The dataset used for this retrospective analysis did not include information about the health or functional status of respondents beyond self-rated health. Given the vast variation among older adults, challenges related to multimorbidity, activities of daily living, cognitive status, or mood may impact satisfaction with care and unmet needs [
10,
18,
59,
60]; however, data related to these domains are currently limited for older adults with cancer in Alberta. The greater integration of GAM into cancer care could provide opportunities to explore the relationships between care satisfaction and domains of geriatric concern, further informing targeted interventions to strengthen care experiences and outcomes.

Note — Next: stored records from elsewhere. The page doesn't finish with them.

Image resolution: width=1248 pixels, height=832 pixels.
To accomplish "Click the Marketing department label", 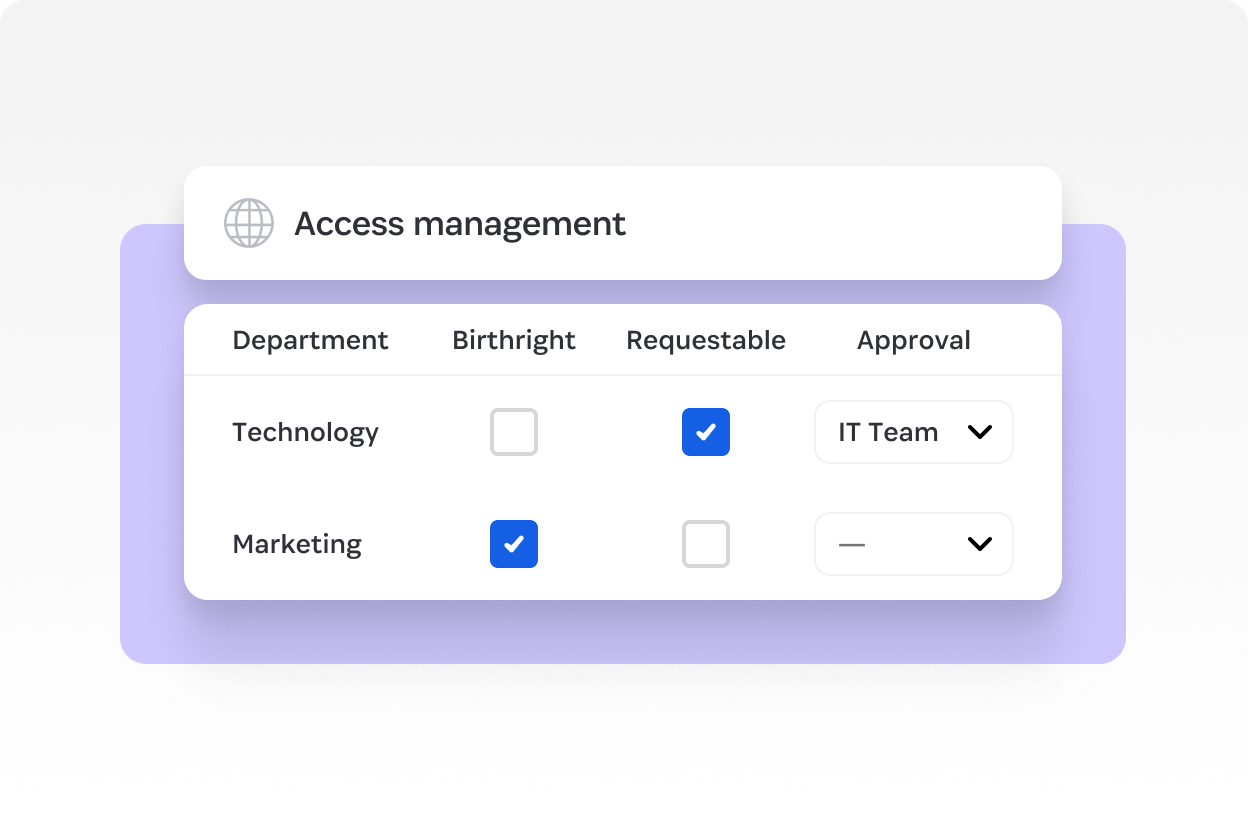I will pyautogui.click(x=296, y=544).
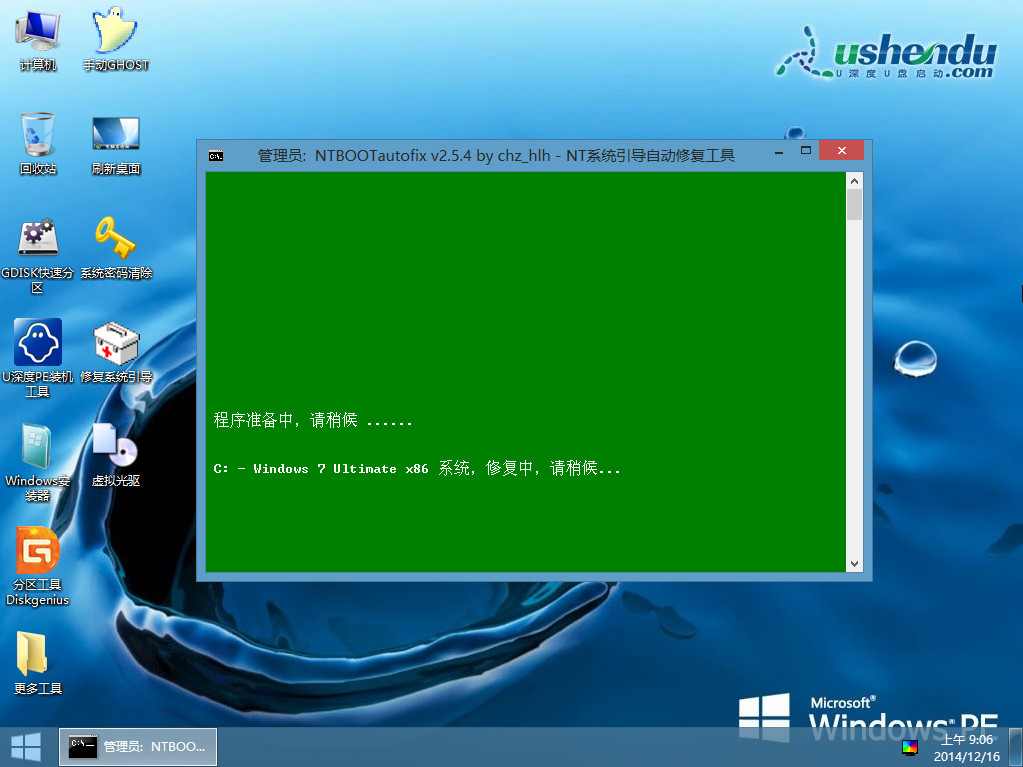The image size is (1023, 767).
Task: Open the 回收站 recycle bin
Action: click(x=38, y=135)
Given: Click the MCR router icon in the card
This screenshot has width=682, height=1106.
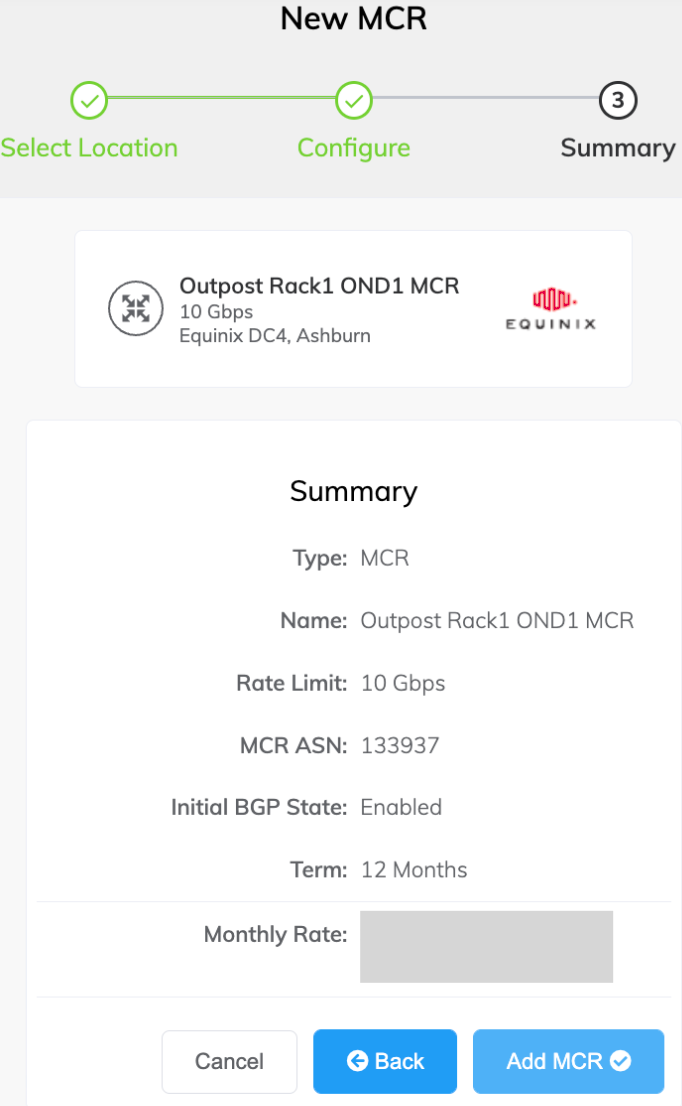Looking at the screenshot, I should click(136, 309).
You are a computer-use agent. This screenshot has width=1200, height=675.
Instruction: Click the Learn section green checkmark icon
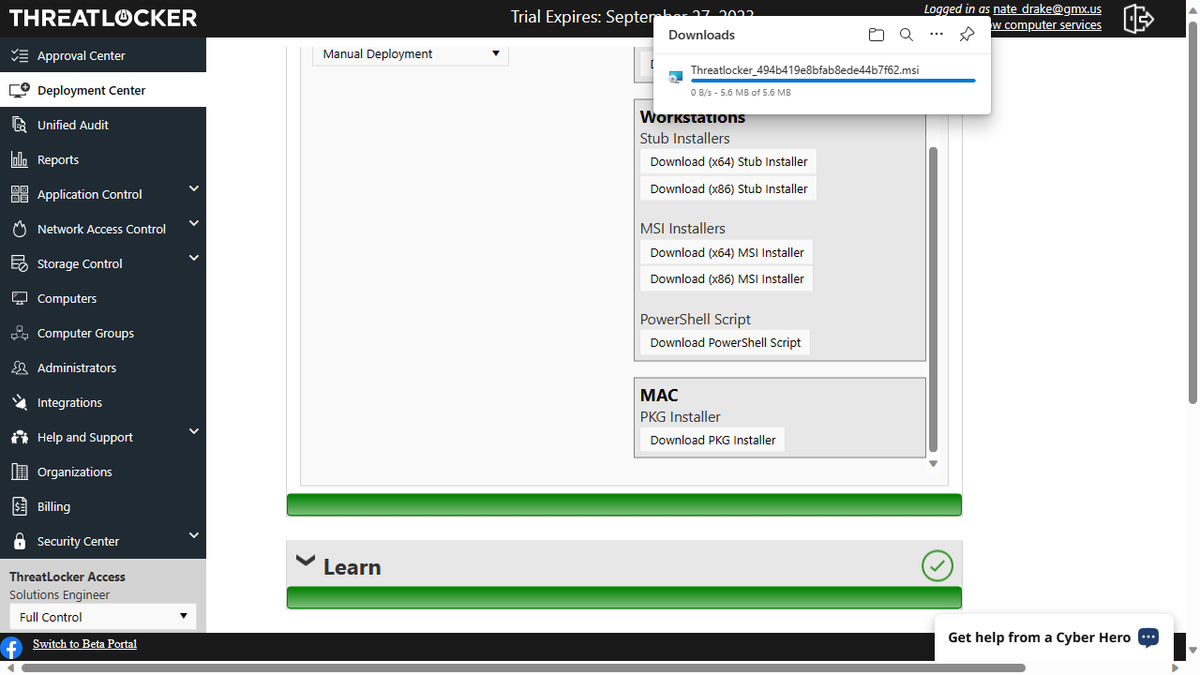(x=937, y=566)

Patients who experience sensory or cognitive deficits, have lower levels of education, lack the active involvement of their family/caregivers, or have higher levels of physical discomfort or fatigue may also be less able or willing to complete the lengthy AOPSS. In this study, many of these characteristics increased with age. Among older adults, we saw a higher proportion of surveys completed by, or with the help of, someone else and of missing data. Therefore, the respondents who chose, and were able, to complete and return the survey may have been different from those who were unable or chose not to do so, particularly among older adults. In future studies, the greater integration of interviews and/or telephone survey completion may facilitate the involvement of those facing barriers to survey completion [
61], strengthening the representativeness of the results and increasing the responses.
As noted, among older adults, there was a higher proportion of AOPSS completed by, or with the help of, someone else. Therefore, the responses in the older age groups may reflect a greater proportion of family/caregiver perspectives, in addition to patient perspectives. Previous studies have found lower levels of satisfaction among families/caregivers as compared to patients in cancer care [
62]. These family/caregiver perspectives, however, are also critical in informing quality improvements [
63], suggesting a need for further research that considers both patient and family/caregiver satisfaction.